_Excerpted records:_
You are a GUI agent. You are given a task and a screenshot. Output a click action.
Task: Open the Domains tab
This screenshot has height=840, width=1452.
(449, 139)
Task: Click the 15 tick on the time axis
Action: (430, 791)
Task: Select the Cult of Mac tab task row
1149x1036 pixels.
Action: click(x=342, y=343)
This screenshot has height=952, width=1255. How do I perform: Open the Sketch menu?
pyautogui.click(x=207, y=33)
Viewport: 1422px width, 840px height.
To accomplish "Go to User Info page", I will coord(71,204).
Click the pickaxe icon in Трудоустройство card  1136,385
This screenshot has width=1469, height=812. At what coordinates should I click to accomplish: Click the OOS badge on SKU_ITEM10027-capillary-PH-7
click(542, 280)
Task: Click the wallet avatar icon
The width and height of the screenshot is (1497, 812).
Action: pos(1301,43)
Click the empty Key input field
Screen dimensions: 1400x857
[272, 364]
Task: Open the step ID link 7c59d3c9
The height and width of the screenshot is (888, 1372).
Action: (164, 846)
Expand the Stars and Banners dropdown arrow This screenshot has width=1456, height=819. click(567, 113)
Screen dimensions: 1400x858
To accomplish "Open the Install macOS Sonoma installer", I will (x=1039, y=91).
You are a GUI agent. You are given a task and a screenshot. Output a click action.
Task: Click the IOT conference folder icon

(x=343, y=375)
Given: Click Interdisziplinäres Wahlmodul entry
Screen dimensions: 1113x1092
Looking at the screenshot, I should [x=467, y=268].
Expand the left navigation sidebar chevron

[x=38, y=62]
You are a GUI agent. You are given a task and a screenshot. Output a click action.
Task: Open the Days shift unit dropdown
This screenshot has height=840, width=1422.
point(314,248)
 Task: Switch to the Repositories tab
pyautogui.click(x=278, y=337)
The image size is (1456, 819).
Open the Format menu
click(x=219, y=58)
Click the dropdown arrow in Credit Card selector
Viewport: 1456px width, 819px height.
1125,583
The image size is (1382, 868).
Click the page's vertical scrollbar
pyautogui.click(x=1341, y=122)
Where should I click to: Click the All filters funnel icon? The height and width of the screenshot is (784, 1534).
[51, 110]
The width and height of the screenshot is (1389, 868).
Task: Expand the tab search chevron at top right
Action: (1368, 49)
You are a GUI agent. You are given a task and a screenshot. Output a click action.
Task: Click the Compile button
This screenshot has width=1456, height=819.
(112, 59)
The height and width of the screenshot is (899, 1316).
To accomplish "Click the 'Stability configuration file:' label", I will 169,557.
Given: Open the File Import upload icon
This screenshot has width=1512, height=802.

_Task description:_ Everything from the line containing "Given: Open the File Import upload icon" through the last line above should be set down exactly; include no other lines.

_Reply to the exercise:_
Given: Open the File Import upload icon
This screenshot has width=1512, height=802.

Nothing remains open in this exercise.